> **TASK GOAL**: Copy out the entries below exactly as they stand, but only from the line containing "VLNK ERS SPL (06062) (22, 1598)" through the line containing "PDY CAPE EXP (16861) (21, 1579)".

> **INFORMATION SHOWN**:
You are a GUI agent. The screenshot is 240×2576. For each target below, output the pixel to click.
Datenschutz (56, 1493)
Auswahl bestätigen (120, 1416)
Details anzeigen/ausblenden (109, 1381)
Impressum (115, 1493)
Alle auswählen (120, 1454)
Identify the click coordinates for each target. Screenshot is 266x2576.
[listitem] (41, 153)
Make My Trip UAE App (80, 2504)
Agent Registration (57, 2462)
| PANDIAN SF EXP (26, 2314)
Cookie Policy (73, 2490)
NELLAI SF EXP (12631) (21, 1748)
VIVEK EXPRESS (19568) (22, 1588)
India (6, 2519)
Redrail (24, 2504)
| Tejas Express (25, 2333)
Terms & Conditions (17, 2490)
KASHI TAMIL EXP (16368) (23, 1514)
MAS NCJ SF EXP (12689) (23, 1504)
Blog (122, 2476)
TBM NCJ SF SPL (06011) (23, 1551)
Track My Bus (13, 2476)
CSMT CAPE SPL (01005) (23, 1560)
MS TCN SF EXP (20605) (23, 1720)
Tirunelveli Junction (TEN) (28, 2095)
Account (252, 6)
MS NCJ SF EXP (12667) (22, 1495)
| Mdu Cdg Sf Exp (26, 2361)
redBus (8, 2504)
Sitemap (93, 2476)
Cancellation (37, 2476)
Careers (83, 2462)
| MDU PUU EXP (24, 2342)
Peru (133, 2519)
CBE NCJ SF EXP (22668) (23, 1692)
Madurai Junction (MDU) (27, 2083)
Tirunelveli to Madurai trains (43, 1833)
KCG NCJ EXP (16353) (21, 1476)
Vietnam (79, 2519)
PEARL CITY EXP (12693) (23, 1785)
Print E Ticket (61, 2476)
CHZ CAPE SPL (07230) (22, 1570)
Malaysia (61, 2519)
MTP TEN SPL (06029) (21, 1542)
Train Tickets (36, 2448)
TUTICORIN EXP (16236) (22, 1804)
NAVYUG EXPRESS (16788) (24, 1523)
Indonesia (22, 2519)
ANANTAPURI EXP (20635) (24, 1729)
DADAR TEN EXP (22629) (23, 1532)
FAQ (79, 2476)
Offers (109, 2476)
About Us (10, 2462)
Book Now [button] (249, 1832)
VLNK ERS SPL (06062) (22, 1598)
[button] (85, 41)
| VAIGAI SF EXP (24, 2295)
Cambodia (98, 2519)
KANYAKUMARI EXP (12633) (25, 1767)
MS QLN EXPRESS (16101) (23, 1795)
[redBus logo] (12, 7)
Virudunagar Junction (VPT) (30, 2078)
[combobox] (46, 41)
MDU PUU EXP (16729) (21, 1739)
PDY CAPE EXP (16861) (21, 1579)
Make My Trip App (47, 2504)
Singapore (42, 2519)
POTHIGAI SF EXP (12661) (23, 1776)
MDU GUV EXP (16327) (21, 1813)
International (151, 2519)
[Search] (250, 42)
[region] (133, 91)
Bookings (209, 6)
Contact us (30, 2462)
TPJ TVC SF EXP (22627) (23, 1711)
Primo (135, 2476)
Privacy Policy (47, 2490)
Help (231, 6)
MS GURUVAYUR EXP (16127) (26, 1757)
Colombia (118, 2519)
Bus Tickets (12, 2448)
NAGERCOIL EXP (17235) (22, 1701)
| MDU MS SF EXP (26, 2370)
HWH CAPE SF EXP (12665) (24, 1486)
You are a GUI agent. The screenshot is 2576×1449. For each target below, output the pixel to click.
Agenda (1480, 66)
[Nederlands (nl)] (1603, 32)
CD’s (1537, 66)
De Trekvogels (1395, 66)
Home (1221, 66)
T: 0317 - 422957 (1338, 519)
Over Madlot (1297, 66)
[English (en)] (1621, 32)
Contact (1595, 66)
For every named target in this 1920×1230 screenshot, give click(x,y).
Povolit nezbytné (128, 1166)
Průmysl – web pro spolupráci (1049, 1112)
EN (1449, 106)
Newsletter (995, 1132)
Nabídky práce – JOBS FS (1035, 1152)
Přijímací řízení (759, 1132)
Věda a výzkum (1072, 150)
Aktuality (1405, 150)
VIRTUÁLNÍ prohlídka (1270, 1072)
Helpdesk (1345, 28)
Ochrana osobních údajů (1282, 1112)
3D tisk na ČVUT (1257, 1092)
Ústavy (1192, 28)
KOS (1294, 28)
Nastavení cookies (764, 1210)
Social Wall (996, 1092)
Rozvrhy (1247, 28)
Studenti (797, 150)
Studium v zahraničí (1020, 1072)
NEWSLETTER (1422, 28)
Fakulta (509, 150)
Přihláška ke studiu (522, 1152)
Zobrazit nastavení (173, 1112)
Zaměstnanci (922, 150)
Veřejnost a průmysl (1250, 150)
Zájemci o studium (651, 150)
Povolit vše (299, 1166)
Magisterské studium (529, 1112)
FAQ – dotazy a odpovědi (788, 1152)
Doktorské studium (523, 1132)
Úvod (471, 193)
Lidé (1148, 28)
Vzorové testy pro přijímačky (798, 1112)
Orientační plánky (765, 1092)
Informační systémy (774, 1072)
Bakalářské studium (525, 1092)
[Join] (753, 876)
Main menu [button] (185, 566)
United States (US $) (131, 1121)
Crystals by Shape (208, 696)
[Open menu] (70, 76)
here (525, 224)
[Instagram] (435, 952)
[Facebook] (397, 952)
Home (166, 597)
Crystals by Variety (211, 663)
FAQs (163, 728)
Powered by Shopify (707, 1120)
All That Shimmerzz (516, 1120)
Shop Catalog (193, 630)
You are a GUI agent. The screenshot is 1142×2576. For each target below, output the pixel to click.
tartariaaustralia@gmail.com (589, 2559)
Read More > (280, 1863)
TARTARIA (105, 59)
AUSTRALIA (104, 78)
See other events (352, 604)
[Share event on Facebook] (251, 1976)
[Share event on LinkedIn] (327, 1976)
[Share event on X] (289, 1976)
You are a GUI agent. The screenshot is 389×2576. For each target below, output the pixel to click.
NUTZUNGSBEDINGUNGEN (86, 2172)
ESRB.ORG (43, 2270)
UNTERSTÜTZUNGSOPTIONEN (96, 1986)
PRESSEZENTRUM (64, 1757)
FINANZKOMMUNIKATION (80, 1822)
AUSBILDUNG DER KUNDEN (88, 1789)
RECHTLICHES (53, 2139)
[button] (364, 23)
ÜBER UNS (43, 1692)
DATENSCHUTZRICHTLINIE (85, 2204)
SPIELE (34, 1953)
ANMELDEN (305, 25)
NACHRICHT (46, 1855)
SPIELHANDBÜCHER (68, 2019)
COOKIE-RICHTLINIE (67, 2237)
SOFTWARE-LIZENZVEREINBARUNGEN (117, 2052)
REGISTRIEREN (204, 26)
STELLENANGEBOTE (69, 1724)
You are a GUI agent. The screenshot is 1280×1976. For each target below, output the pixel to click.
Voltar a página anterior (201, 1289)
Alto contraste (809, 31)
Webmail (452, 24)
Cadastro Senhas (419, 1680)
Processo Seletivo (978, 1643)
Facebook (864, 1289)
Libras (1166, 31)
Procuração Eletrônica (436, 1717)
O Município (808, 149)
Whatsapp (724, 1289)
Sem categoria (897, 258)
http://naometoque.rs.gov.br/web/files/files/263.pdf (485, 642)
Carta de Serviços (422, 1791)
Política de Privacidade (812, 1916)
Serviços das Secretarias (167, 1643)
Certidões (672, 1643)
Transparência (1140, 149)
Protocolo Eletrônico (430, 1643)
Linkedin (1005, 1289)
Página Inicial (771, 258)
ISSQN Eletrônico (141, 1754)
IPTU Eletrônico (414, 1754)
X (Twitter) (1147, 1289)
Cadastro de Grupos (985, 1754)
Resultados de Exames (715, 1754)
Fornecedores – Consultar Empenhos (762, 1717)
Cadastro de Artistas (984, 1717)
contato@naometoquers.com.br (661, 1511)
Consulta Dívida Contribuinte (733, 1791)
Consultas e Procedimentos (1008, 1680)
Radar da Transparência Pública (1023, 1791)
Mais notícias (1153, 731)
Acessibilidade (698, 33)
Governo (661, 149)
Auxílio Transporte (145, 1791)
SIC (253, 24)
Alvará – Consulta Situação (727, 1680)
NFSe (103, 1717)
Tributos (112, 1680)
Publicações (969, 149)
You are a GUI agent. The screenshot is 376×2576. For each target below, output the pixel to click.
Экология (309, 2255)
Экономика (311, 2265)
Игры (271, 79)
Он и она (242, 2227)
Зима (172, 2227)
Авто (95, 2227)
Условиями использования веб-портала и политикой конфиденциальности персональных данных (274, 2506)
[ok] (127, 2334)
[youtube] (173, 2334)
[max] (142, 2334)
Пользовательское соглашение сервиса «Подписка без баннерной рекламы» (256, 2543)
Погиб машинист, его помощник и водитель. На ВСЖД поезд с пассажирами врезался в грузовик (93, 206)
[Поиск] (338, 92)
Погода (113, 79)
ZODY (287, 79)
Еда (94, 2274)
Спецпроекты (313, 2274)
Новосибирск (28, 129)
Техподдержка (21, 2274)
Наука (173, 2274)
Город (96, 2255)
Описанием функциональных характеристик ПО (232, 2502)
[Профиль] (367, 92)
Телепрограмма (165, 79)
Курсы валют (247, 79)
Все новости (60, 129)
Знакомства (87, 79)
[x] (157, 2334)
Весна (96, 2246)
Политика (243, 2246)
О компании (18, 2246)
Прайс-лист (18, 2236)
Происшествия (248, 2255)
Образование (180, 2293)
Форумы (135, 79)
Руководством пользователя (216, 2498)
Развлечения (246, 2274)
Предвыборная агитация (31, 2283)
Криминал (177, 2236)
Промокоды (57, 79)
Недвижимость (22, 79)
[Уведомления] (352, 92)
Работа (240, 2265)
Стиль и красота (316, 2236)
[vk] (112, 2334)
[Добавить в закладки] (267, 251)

> **TASK OUTPUT**:
VLNK ERS SPL (06062) (22, 1598)
[button] (85, 41)
| VAIGAI SF EXP (24, 2295)
Cambodia (98, 2519)
KANYAKUMARI EXP (12633) (25, 1767)
MS QLN EXPRESS (16101) (23, 1795)
[redBus logo] (12, 7)
Virudunagar Junction (VPT) (30, 2078)
[combobox] (46, 41)
MDU PUU EXP (16729) (21, 1739)
PDY CAPE EXP (16861) (21, 1579)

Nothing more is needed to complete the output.